Dia hanyalah perempuan biasa. Dengan wajah yang biasa, pekerjaan yang biasa, pemahaman agama yang biasa, ibadah yang biasa, ya...semuanya biasa. Tidak ada yang istimewa dari sosok perempuan paruh baya ini. Hanya satu yang tidak biasa, perjuangannya sebagai seorang ibu, itu yang tidak biasa. Dengan menghimpun jutaan asa, dia membesarkan enam anaknya tanpa seorang suami disampingnya. Suaminya pergi meninggalkannya.
Bulan lalu saya membeli Majalah Ummi. Ada formulir tentang pemilihan Ibu Teladan, versi majalah Ummi tentunya. Saya tertarik, ingin mengusulkan sebuah nama untuk dijadikan nominasi. Sayang, setelah saya baca persyaratannya, nama itu sudah kalah sebelum bertanding. Dalam hati saya bertanya, Ibu teladan harus seperti ini, ya? Saya pun sebenarnya tidak menolak. Dia tak lagi bersuami.
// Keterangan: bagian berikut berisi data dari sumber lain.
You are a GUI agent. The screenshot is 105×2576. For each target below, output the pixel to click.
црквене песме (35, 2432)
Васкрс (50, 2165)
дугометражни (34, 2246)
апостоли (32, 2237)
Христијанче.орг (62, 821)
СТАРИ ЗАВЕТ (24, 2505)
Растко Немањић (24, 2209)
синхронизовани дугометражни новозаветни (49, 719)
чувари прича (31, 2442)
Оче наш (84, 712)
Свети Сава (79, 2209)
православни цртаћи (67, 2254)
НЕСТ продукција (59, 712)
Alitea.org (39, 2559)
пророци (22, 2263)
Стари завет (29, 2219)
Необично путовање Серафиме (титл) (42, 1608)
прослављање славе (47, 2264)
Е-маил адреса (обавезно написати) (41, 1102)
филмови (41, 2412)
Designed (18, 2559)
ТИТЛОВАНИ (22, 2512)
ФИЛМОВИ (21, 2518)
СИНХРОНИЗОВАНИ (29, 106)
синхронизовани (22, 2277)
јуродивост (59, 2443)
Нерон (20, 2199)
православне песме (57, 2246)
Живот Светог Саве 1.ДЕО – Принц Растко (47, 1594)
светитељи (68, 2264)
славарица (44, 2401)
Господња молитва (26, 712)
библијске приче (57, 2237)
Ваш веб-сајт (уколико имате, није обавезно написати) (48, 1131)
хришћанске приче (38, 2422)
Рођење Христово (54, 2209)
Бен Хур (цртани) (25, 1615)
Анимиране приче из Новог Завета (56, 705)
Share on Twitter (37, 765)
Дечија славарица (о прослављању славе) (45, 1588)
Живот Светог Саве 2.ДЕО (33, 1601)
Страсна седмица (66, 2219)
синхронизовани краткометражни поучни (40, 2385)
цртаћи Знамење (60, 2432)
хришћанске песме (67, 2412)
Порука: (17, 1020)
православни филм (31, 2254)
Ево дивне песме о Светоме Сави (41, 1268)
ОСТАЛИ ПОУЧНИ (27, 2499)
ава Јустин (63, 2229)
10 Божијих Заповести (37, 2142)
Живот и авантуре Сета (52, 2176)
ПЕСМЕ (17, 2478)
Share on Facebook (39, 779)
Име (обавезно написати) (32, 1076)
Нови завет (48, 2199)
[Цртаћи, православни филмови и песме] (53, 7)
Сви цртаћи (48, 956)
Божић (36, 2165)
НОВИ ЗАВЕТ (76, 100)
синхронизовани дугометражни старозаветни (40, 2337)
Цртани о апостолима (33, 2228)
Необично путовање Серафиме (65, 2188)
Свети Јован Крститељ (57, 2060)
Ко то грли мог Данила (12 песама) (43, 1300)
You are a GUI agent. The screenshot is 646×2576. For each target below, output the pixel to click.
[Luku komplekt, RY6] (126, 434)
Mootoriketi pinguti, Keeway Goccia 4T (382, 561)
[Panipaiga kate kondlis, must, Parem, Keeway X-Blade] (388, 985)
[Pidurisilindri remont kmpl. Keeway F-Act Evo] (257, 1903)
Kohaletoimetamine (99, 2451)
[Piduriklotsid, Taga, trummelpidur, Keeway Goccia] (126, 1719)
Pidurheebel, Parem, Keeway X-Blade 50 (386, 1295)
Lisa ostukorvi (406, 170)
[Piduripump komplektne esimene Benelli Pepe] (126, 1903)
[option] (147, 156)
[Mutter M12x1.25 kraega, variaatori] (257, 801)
Bukan karena sang suami menghadap Illahi, tapi karena sang suami meninggalkannya. Persyaratan yang diajukan oleh Ummi memang benar-benar layak, bahkan umum. Seorang ibu yang merepresentasikan seorang muslimah, istri, dan tentunya ibu yang baik, sesuai dengan Quran dan Sunnah. Tapi hati kecil saya menolak. Ada ribuan ibu di luar sana yang begitu perkasa, begitu berkorban untuk anak-anaknya, tapi mereka sendiri. Tanpa laki-laki. Apakah dengan begitu mereka langsung dicap sebagai istri yang tidak baik? Istri yang tidak bisa menjaga rumah tangganya? Bagi orang yang hanya melihat hitam dan putih, halal dan haram, benar dan salah, bisa jadi dengan enteng menjawab ’Ya’.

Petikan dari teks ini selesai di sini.